** Start DATA FOR THIS EXERCISE **

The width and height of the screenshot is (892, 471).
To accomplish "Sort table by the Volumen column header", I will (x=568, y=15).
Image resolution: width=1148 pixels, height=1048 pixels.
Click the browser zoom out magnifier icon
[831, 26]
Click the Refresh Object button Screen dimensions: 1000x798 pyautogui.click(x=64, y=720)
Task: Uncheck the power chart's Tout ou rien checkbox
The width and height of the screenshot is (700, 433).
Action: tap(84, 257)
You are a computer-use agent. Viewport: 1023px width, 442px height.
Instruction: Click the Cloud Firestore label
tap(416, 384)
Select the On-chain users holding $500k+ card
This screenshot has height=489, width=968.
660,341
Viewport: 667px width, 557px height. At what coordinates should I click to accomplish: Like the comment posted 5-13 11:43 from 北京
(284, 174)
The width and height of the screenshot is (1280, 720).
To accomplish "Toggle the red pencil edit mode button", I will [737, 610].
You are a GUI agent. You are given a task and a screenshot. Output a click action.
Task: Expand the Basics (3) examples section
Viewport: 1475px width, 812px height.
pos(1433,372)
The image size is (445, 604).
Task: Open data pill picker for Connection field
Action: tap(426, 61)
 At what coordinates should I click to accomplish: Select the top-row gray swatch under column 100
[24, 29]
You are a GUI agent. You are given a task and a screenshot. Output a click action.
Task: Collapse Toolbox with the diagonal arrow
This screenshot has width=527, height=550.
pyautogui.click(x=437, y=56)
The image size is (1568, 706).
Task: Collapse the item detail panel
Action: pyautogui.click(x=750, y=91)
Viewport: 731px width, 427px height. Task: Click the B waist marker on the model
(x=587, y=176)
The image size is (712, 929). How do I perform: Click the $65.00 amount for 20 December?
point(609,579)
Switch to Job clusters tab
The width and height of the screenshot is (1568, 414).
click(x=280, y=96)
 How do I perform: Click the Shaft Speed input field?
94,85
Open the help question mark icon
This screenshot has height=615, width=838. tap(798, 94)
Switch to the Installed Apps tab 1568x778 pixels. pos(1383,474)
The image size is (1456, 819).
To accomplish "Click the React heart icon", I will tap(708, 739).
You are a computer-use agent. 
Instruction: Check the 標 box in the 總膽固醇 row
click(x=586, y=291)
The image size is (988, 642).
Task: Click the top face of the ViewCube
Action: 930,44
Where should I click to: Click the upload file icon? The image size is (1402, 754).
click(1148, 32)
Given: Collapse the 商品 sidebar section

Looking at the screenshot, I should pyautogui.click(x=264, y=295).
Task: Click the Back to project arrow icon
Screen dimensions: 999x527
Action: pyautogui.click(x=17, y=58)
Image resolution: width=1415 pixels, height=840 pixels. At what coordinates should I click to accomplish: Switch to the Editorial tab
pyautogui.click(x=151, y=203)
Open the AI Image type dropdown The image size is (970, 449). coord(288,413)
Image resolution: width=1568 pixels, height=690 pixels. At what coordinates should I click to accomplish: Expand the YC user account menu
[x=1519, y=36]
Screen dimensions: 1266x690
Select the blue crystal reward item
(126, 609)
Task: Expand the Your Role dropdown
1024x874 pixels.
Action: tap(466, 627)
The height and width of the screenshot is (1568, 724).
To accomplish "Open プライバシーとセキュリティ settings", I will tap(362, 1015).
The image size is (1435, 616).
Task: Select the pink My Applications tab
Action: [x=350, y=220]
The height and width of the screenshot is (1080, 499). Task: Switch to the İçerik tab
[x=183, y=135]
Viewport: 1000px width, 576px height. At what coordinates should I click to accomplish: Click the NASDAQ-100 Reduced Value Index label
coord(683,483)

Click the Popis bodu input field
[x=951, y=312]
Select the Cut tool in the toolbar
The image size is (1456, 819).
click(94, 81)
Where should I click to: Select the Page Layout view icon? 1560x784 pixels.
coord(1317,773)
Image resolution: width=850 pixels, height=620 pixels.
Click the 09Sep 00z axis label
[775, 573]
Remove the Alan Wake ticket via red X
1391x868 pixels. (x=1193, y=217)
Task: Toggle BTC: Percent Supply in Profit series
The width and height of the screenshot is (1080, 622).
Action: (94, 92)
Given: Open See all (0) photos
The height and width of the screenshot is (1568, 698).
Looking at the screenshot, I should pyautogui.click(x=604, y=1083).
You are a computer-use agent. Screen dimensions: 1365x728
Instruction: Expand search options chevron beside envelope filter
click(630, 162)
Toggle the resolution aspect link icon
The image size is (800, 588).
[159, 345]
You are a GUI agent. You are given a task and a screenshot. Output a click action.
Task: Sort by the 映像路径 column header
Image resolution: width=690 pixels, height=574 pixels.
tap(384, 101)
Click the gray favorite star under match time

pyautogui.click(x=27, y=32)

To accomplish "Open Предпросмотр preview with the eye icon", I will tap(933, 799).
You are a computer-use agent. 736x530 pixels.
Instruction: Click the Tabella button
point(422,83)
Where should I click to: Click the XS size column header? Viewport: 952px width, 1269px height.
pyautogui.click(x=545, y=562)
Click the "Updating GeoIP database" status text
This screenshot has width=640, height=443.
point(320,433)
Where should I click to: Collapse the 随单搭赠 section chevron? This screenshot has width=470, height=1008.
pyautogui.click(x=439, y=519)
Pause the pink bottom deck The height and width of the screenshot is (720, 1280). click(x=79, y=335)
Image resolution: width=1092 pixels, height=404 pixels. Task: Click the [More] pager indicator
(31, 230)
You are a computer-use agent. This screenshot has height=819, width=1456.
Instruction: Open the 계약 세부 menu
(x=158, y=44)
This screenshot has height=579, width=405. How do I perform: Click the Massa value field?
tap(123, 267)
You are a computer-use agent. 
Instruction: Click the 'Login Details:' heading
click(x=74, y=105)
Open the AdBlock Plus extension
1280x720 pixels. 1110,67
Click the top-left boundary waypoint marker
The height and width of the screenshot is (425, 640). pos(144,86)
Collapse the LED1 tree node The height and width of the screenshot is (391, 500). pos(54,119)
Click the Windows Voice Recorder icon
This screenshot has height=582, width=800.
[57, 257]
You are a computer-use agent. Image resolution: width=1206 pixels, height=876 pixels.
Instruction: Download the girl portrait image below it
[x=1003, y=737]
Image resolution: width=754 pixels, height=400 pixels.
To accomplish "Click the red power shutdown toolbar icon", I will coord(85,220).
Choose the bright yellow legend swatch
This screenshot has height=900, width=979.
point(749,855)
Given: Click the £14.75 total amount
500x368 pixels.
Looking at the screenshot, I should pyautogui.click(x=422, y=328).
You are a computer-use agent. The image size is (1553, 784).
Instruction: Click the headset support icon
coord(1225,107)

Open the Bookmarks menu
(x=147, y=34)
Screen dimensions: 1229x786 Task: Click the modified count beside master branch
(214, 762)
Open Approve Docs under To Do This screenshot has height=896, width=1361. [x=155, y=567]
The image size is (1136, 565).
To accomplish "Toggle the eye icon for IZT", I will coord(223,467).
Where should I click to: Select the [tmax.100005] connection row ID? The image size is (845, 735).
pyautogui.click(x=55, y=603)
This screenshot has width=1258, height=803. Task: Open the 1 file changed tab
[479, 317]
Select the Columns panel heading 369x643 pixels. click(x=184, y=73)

** End DATA FOR THIS EXERCISE **

# INSTRUCTION
Copy out every one of these items word for word, keeping each line as it stands.

# ANSWER FOR THIS EXERCISE
The width and height of the screenshot is (892, 471).
To accomplish "Sort table by the Volumen column header", I will (x=568, y=15).
Image resolution: width=1148 pixels, height=1048 pixels.
Click the browser zoom out magnifier icon
[831, 26]
Click the Refresh Object button Screen dimensions: 1000x798 pyautogui.click(x=64, y=720)
Task: Uncheck the power chart's Tout ou rien checkbox
The width and height of the screenshot is (700, 433).
Action: tap(84, 257)
You are a computer-use agent. Viewport: 1023px width, 442px height.
Instruction: Click the Cloud Firestore label
tap(416, 384)
Select the On-chain users holding $500k+ card
This screenshot has height=489, width=968.
660,341
Viewport: 667px width, 557px height. At what coordinates should I click to accomplish: Like the comment posted 5-13 11:43 from 北京
(284, 174)
The width and height of the screenshot is (1280, 720).
To accomplish "Toggle the red pencil edit mode button", I will [737, 610].
You are a GUI agent. You are given a task and a screenshot. Output a click action.
Task: Expand the Basics (3) examples section
Viewport: 1475px width, 812px height.
pos(1433,372)
The image size is (445, 604).
Task: Open data pill picker for Connection field
Action: tap(426, 61)
 At what coordinates should I click to accomplish: Select the top-row gray swatch under column 100
[24, 29]
You are a GUI agent. You are given a task and a screenshot. Output a click action.
Task: Collapse Toolbox with the diagonal arrow
This screenshot has width=527, height=550.
pyautogui.click(x=437, y=56)
The image size is (1568, 706).
Task: Collapse the item detail panel
Action: pyautogui.click(x=750, y=91)
Viewport: 731px width, 427px height. Task: Click the B waist marker on the model
(x=587, y=176)
The image size is (712, 929). How do I perform: Click the $65.00 amount for 20 December?
point(609,579)
Switch to Job clusters tab
The width and height of the screenshot is (1568, 414).
click(x=280, y=96)
 How do I perform: Click the Shaft Speed input field?
94,85
Open the help question mark icon
This screenshot has height=615, width=838. tap(798, 94)
Switch to the Installed Apps tab 1568x778 pixels. pos(1383,474)
The image size is (1456, 819).
To accomplish "Click the React heart icon", I will tap(708, 739).
You are a computer-use agent. 
Instruction: Check the 標 box in the 總膽固醇 row
click(x=586, y=291)
The image size is (988, 642).
Task: Click the top face of the ViewCube
Action: 930,44
Where should I click to: Click the upload file icon? The image size is (1402, 754).
click(1148, 32)
Given: Collapse the 商品 sidebar section

Looking at the screenshot, I should pyautogui.click(x=264, y=295).
Task: Click the Back to project arrow icon
Screen dimensions: 999x527
Action: pyautogui.click(x=17, y=58)
Image resolution: width=1415 pixels, height=840 pixels. At what coordinates should I click to accomplish: Switch to the Editorial tab
pyautogui.click(x=151, y=203)
Open the AI Image type dropdown The image size is (970, 449). coord(288,413)
Image resolution: width=1568 pixels, height=690 pixels. At what coordinates should I click to accomplish: Expand the YC user account menu
[x=1519, y=36]
Screen dimensions: 1266x690
Select the blue crystal reward item
(126, 609)
Task: Expand the Your Role dropdown
1024x874 pixels.
Action: tap(466, 627)
The height and width of the screenshot is (1568, 724).
To accomplish "Open プライバシーとセキュリティ settings", I will tap(362, 1015).
The image size is (1435, 616).
Task: Select the pink My Applications tab
Action: [x=350, y=220]
The height and width of the screenshot is (1080, 499). Task: Switch to the İçerik tab
[x=183, y=135]
Viewport: 1000px width, 576px height. At what coordinates should I click to accomplish: Click the NASDAQ-100 Reduced Value Index label
coord(683,483)

Click the Popis bodu input field
[x=951, y=312]
Select the Cut tool in the toolbar
The image size is (1456, 819).
click(94, 81)
Where should I click to: Select the Page Layout view icon? 1560x784 pixels.
coord(1317,773)
Image resolution: width=850 pixels, height=620 pixels.
Click the 09Sep 00z axis label
[775, 573]
Remove the Alan Wake ticket via red X
1391x868 pixels. (x=1193, y=217)
Task: Toggle BTC: Percent Supply in Profit series
The width and height of the screenshot is (1080, 622).
Action: (94, 92)
Given: Open See all (0) photos
The height and width of the screenshot is (1568, 698).
Looking at the screenshot, I should pyautogui.click(x=604, y=1083).
You are a computer-use agent. Screen dimensions: 1365x728
Instruction: Expand search options chevron beside envelope filter
click(630, 162)
Toggle the resolution aspect link icon
The image size is (800, 588).
[159, 345]
You are a GUI agent. You are given a task and a screenshot. Output a click action.
Task: Sort by the 映像路径 column header
Image resolution: width=690 pixels, height=574 pixels.
tap(384, 101)
Click the gray favorite star under match time

pyautogui.click(x=27, y=32)

To accomplish "Open Предпросмотр preview with the eye icon", I will tap(933, 799).
You are a computer-use agent. 736x530 pixels.
Instruction: Click the Tabella button
point(422,83)
Where should I click to: Click the XS size column header? Viewport: 952px width, 1269px height.
pyautogui.click(x=545, y=562)
Click the "Updating GeoIP database" status text
This screenshot has width=640, height=443.
point(320,433)
Where should I click to: Collapse the 随单搭赠 section chevron? This screenshot has width=470, height=1008.
pyautogui.click(x=439, y=519)
Pause the pink bottom deck The height and width of the screenshot is (720, 1280). click(x=79, y=335)
Image resolution: width=1092 pixels, height=404 pixels. Task: Click the [More] pager indicator
(31, 230)
You are a computer-use agent. This screenshot has height=819, width=1456.
Instruction: Open the 계약 세부 menu
(x=158, y=44)
This screenshot has height=579, width=405. How do I perform: Click the Massa value field?
tap(123, 267)
You are a computer-use agent. 
Instruction: Click the 'Login Details:' heading
click(x=74, y=105)
Open the AdBlock Plus extension
1280x720 pixels. 1110,67
Click the top-left boundary waypoint marker
The height and width of the screenshot is (425, 640). pos(144,86)
Collapse the LED1 tree node The height and width of the screenshot is (391, 500). pos(54,119)
Click the Windows Voice Recorder icon
This screenshot has height=582, width=800.
[57, 257]
You are a computer-use agent. Image resolution: width=1206 pixels, height=876 pixels.
Instruction: Download the girl portrait image below it
[x=1003, y=737]
Image resolution: width=754 pixels, height=400 pixels.
To accomplish "Click the red power shutdown toolbar icon", I will coord(85,220).
Choose the bright yellow legend swatch
This screenshot has height=900, width=979.
point(749,855)
Given: Click the £14.75 total amount
500x368 pixels.
Looking at the screenshot, I should pyautogui.click(x=422, y=328).
You are a computer-use agent. The image size is (1553, 784).
Instruction: Click the headset support icon
coord(1225,107)

Open the Bookmarks menu
(x=147, y=34)
Screen dimensions: 1229x786 Task: Click the modified count beside master branch
(214, 762)
Open Approve Docs under To Do This screenshot has height=896, width=1361. [x=155, y=567]
The image size is (1136, 565).
To accomplish "Toggle the eye icon for IZT", I will coord(223,467).
Where should I click to: Select the [tmax.100005] connection row ID? The image size is (845, 735).
pyautogui.click(x=55, y=603)
This screenshot has width=1258, height=803. Task: Open the 1 file changed tab
[479, 317]
Select the Columns panel heading 369x643 pixels. click(x=184, y=73)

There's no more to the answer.